Special Enrollment in the Health Insurance Marketplace
Prior to this notice, special enrollment in the health insurance Marketplace was not considered a change in status event. This meant that an employee who experienced a special enrollment event (such as marriage, birth, or adoption) might be able to enroll the new family member in Marketplace coverage mid-year but could not move other family members to Marketplace coverage. Effective immediately, an employer may treat special enrollment in Marketplace coverage as a change in status event, and allow an employee and other covered dependents to drop group medical coverage mid-year to enroll in a Marketplace plan. Marketplace coverage must begin on the day after coverage under the employer’s plan ends.
This change may only relate to dropping medical coverage — an employee may not change his or her HFSA contributions, dental coverage, or vision coverage because Marketplace coverage is being elected.
The employer may rely on the employee’s statement that the individuals dropping coverage are moving to Marketplace coverage — the employer does not need to obtain proof that Marketplace coverage was put into place.
Revocation Due to Reduction in Hours of Service
The third new permitted change in status event is designed to address issues that may arise if the employer chooses to measure hours using the lookback (measurement and stability periods) method of determining hours for purposes of meeting the employer-shared responsibility requirements.
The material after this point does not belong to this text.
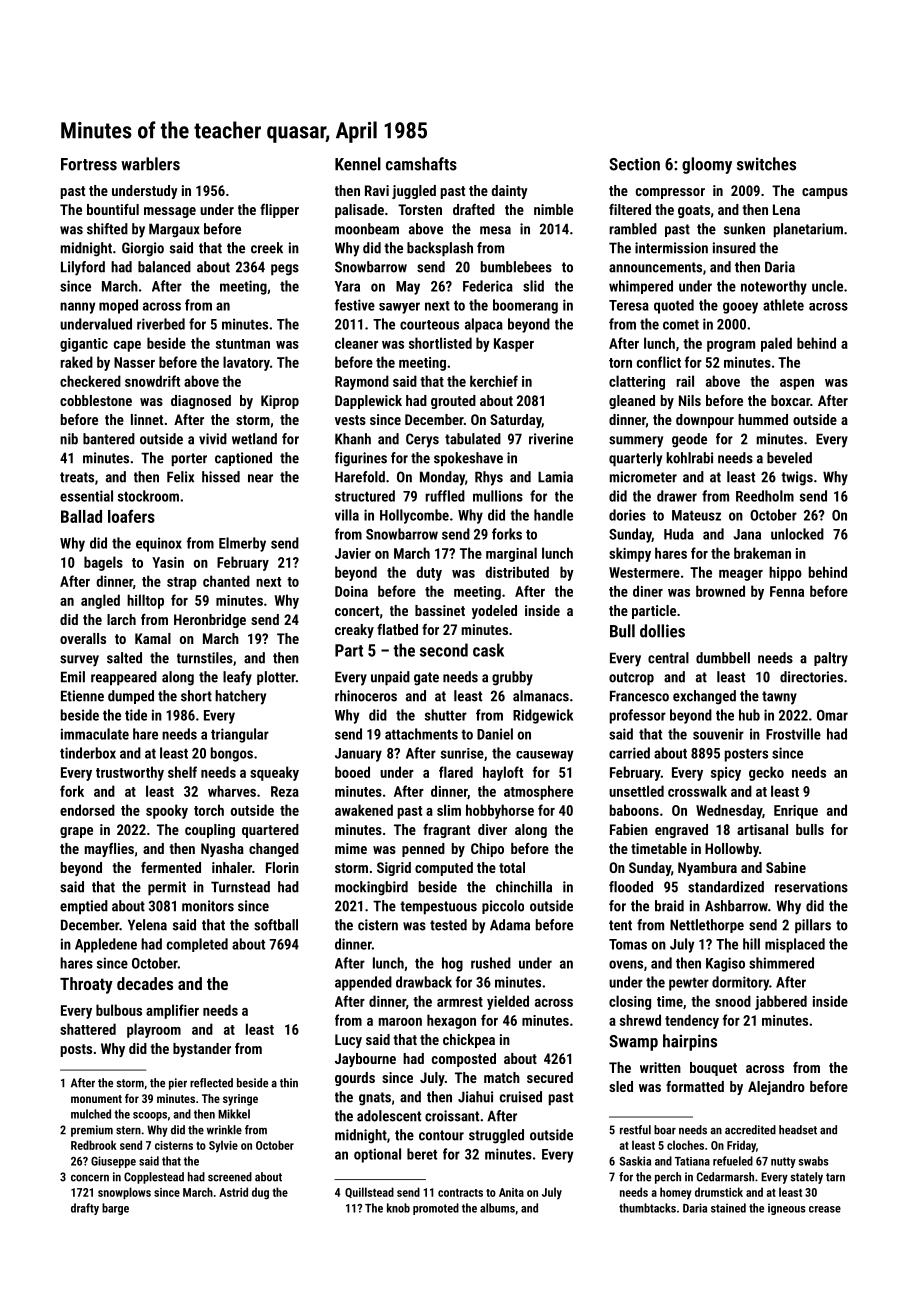 The width and height of the screenshot is (908, 1316). I want to click on overalls, so click(83, 638).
In this situation, to avoid employer-shared responsibility penalties, the employer must offer the employee coverage throughout the following stability period if the employee averaged 30 or more hours per week during the measurement period, even if the employee’s hours are reduced below 30 hours per week. Maintaining the same coverage despite lower income may cause a financial hardship to the employee.
Under the new change in status event, if the employee remains eligible for group medical coverage, even though he or she is now working fewer than 30 hours per week, the employee may revoke the group medical coverage election mid-year to enroll himself or herself (and any covered dependents) in either Marketplace or other employer-provided coverage. The employee may not discontinue all medical coverage, and the new coverage must provide minimum essential coverage. The employee may not change any election of dental or vision coverage or any HFSA election. The new coverage must be effective no later than the first day of the second month following the month that includes the date the original coverage is discontinued.
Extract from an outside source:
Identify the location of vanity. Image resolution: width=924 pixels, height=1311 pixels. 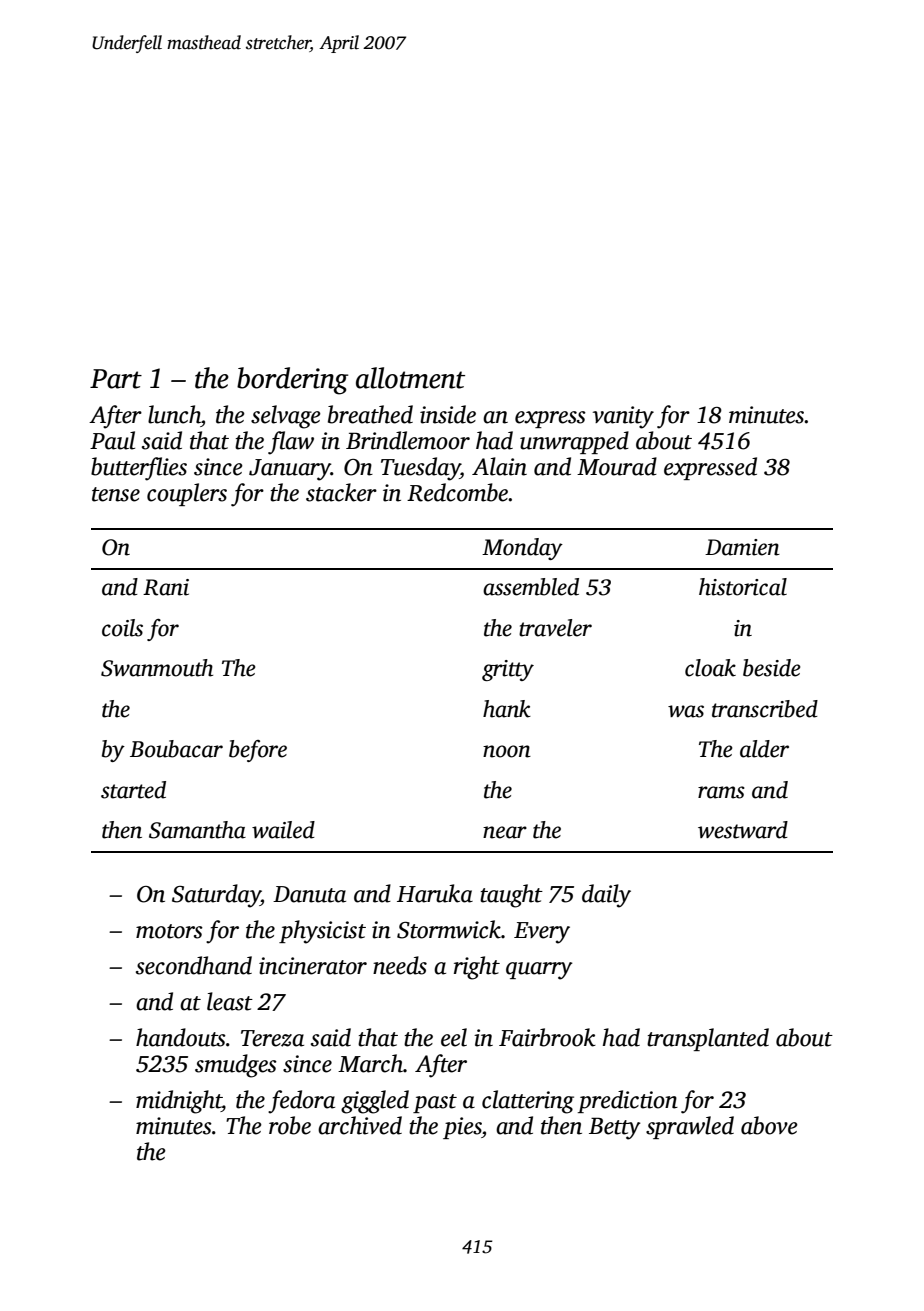
(623, 417).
The employer may rely on the employee’s statement that the individuals dropping coverage are moving to Marketplace or other minimum essential coverage — the employer does not need to obtain proof that this coverage was put into place.
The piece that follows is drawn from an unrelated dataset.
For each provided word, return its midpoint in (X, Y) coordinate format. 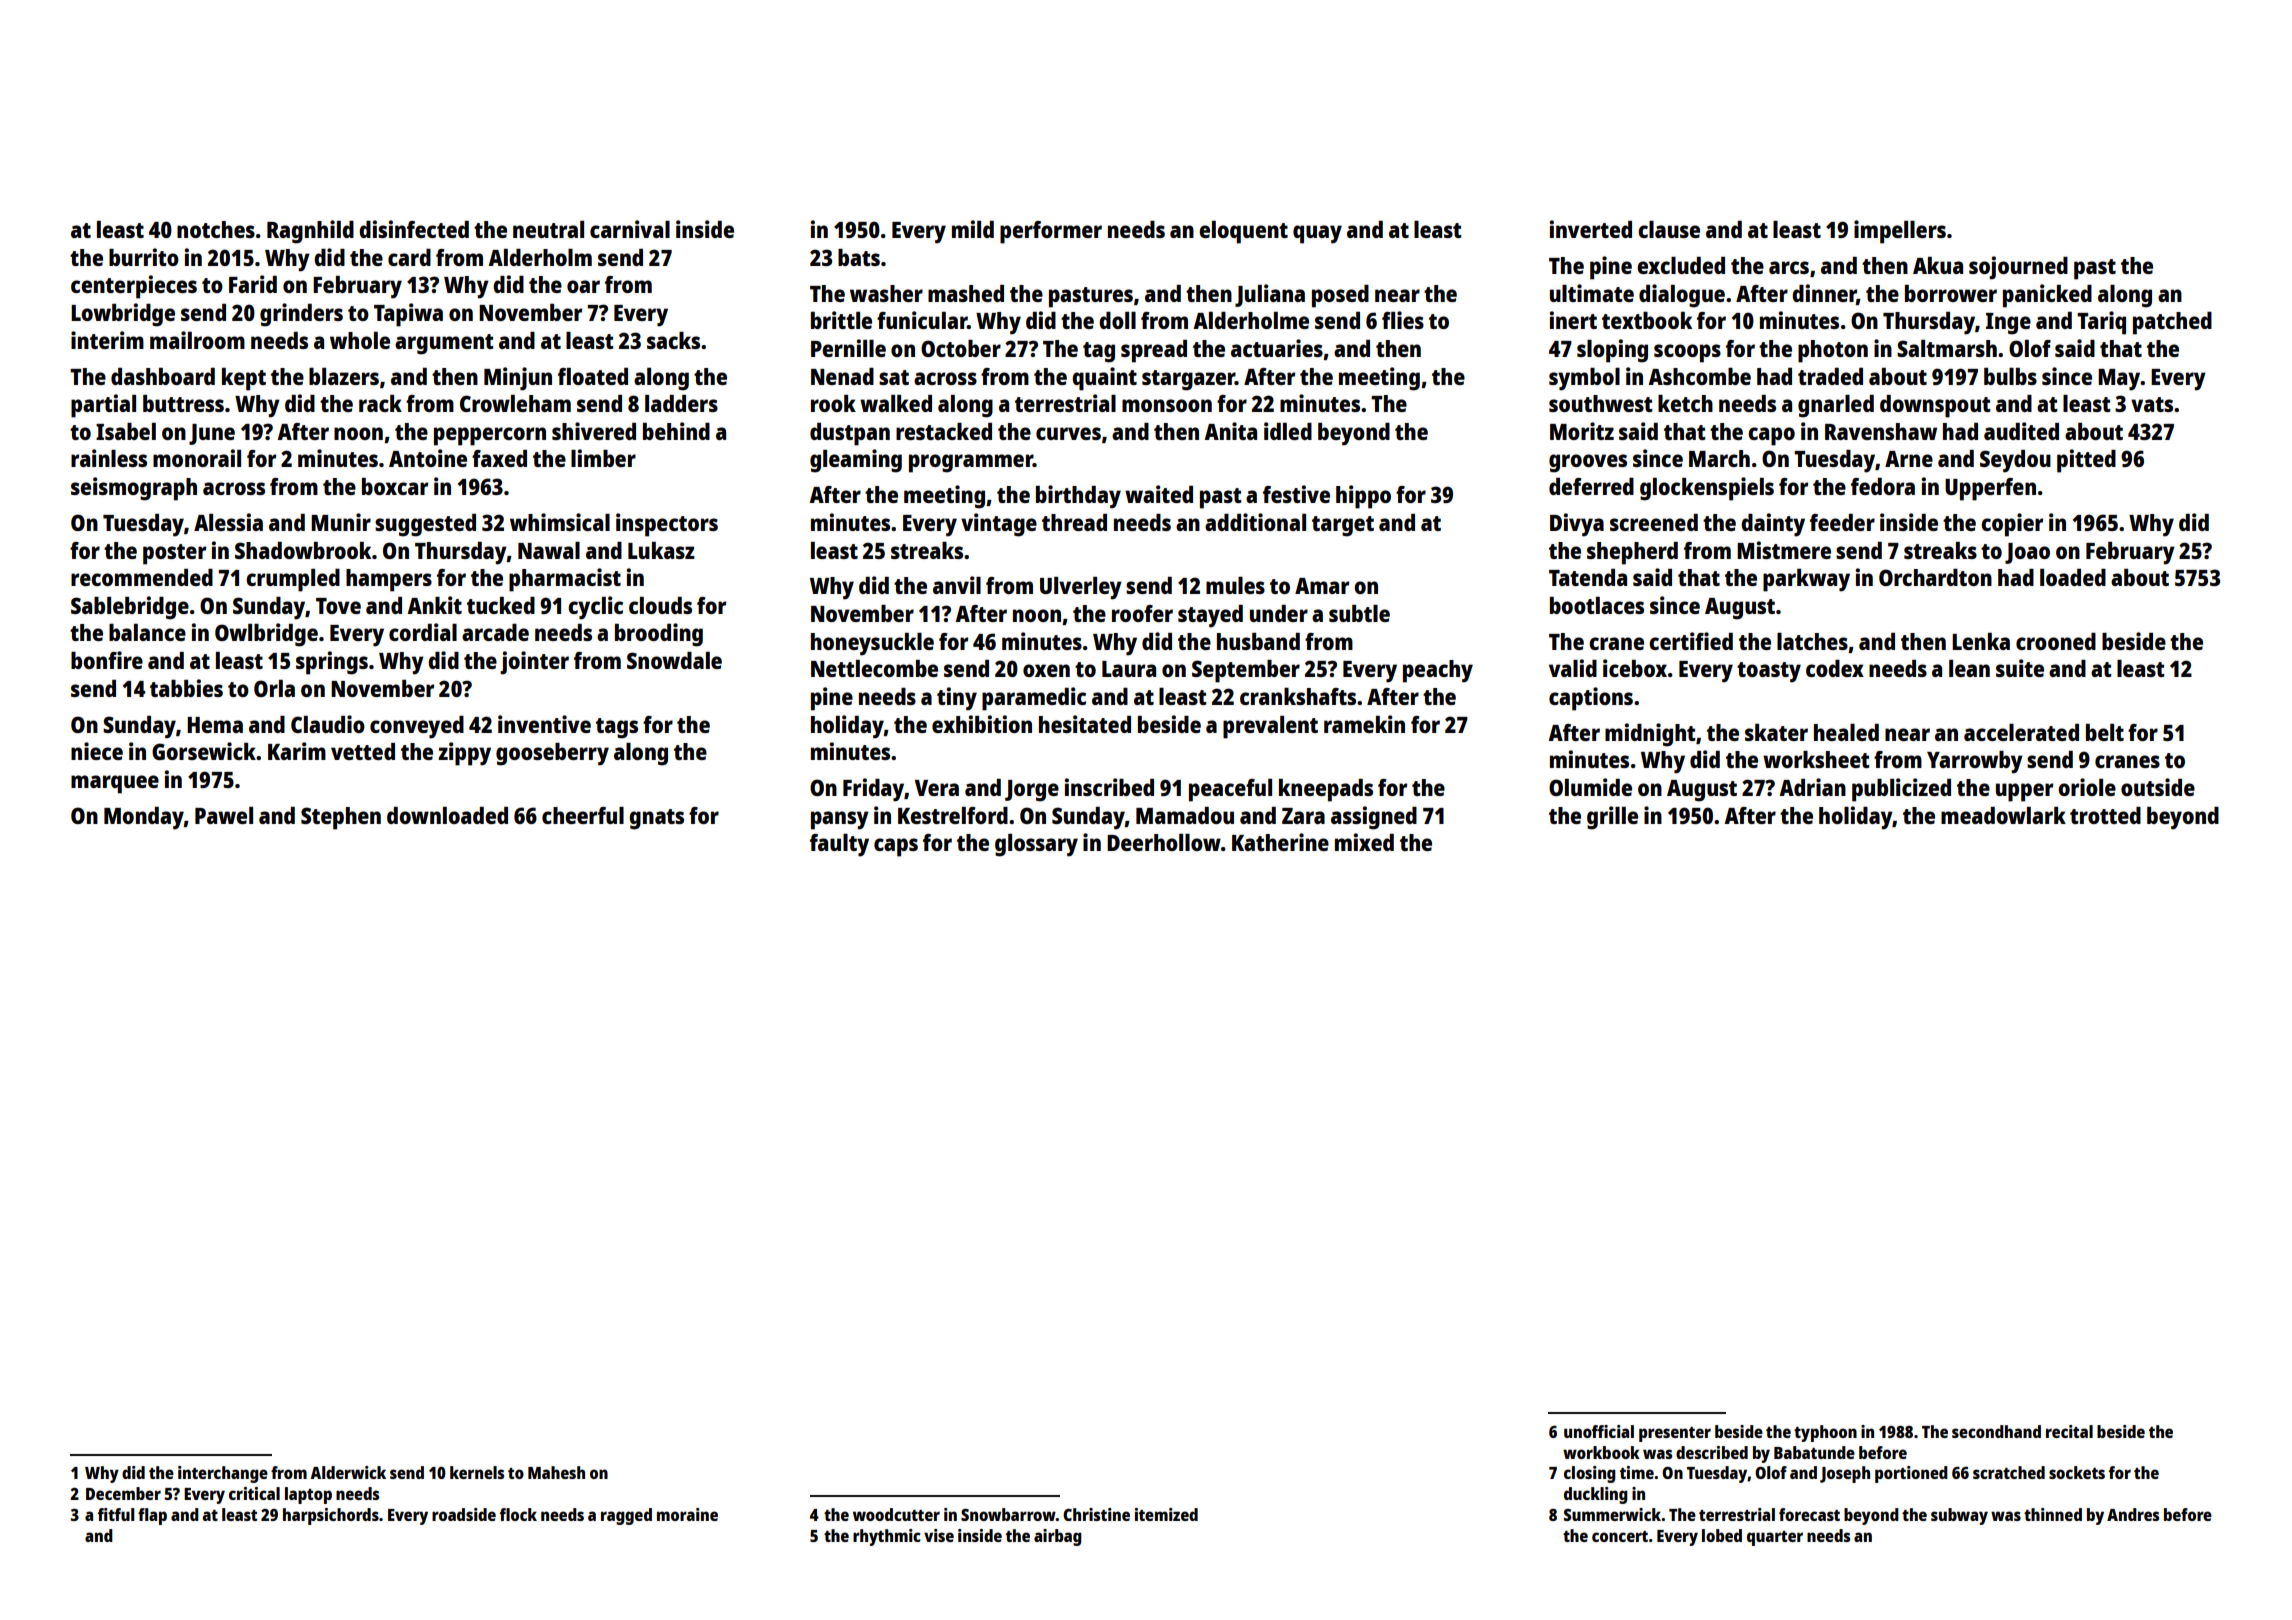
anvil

An employer may choose to add any, all or none of these new change in status events under its Section 125 plan. The Section 125 plan must be amended to include any new change in status event by the end of the 2015 plan year.
An employer that chooses to recognize the new change in status events may begin administering its plan to include them immediately. This means, for example, that a non-calendar year plan could allow employees to discontinue employer-provided coverage and enroll in the Marketplace for 2015. Keep in mind that while the employee and dependents may enroll in Marketplace coverage, a premium tax credit will not be available while the person remains eligible for minimum value, affordable (based on the cost of self-only) coverage offered by the employer.
If the employer chooses to include any new change in status events, that decision should be communicated to employees promptly, even though the actual plan amendment is not needed immediately.